» **Zu erledigen**: Gib die Zeilen von der Zeile mit "Screen dimensions: 645x433" bis einschließlich der Zeile mit "will click(98, 32)." unverändert wieder.

-- -- --

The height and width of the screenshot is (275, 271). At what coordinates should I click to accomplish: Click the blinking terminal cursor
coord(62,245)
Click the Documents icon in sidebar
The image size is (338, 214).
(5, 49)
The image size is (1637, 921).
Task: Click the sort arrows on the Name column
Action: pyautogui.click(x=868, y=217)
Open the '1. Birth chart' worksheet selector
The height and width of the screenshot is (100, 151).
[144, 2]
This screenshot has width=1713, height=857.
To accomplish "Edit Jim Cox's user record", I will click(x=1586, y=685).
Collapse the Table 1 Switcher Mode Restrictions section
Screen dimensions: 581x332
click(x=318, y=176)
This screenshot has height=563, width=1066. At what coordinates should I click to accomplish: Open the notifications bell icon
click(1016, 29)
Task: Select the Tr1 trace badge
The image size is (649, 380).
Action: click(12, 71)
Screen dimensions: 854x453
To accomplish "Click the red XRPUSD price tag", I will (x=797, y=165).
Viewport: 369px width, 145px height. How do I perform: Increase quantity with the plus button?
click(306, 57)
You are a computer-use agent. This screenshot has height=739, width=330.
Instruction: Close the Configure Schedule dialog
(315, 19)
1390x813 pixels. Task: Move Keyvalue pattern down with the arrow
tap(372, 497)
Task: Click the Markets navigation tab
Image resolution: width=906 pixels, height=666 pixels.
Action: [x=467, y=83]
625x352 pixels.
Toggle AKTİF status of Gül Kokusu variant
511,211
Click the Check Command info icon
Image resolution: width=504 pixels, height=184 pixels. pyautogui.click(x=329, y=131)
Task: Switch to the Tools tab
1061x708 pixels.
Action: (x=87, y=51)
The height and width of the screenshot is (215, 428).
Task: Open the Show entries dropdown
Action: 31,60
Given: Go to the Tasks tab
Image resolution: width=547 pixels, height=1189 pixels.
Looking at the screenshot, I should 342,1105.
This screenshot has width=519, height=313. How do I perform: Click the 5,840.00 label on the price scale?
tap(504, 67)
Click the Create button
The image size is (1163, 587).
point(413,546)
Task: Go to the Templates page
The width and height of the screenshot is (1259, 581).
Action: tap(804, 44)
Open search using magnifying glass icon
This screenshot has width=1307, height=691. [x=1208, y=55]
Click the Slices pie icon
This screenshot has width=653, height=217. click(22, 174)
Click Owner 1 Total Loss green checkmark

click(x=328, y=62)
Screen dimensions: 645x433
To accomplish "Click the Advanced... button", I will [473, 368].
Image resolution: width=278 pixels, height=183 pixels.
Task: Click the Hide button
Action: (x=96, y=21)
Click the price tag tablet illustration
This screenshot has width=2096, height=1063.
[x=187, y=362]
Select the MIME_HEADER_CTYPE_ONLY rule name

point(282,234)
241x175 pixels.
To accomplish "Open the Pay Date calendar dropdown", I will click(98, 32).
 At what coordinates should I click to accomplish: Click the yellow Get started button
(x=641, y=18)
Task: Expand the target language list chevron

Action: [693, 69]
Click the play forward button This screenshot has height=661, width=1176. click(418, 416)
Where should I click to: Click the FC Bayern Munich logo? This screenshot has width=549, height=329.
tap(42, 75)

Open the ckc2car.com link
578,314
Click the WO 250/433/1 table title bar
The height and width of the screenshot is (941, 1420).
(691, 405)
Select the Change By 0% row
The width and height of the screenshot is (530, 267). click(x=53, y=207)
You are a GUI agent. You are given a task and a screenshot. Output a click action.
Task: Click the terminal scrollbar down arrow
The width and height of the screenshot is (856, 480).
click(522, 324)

-- -- --

» **Richtiges Ergebnis**:
Screen dimensions: 645x433
To accomplish "Click the Advanced... button", I will [473, 368].
Image resolution: width=278 pixels, height=183 pixels.
Task: Click the Hide button
Action: (x=96, y=21)
Click the price tag tablet illustration
This screenshot has width=2096, height=1063.
[x=187, y=362]
Select the MIME_HEADER_CTYPE_ONLY rule name

point(282,234)
241x175 pixels.
To accomplish "Open the Pay Date calendar dropdown", I will click(98, 32).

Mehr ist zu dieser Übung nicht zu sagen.